_Records:_
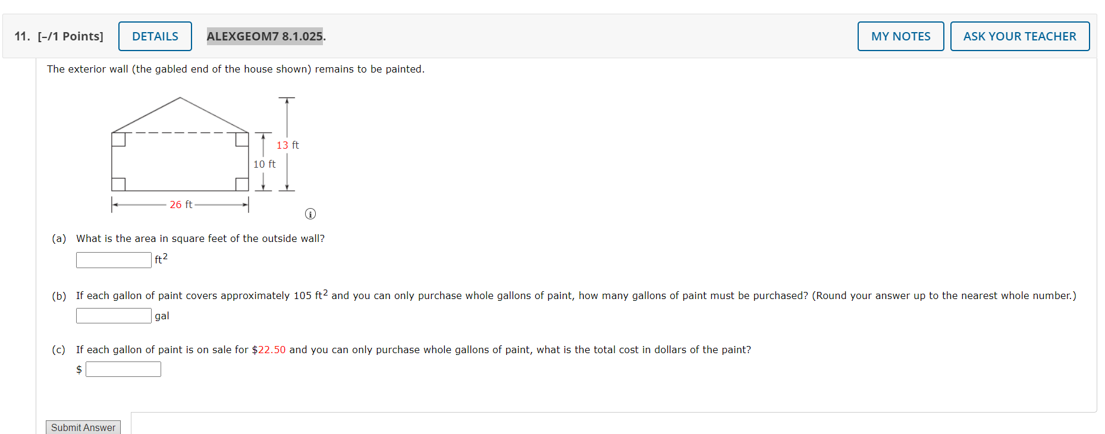Viewport: 1105px width, 434px height.
Task: Open MY NOTES for this question
Action: coord(900,36)
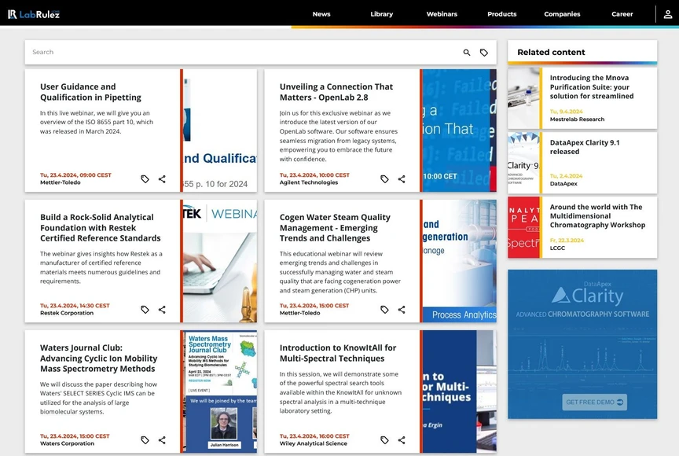Click the share icon on the Restek webinar card
This screenshot has height=456, width=679.
(x=162, y=310)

_Given instruction:_
Copy out every line of the records above word for word, leaving the pictures out of your answer.

_Answer to this problem:_
Viewport: 1105px width, 434px height.
Task: Open MY NOTES for this question
Action: coord(900,36)
Click the share icon on the Restek webinar card
This screenshot has height=456, width=679.
(x=162, y=310)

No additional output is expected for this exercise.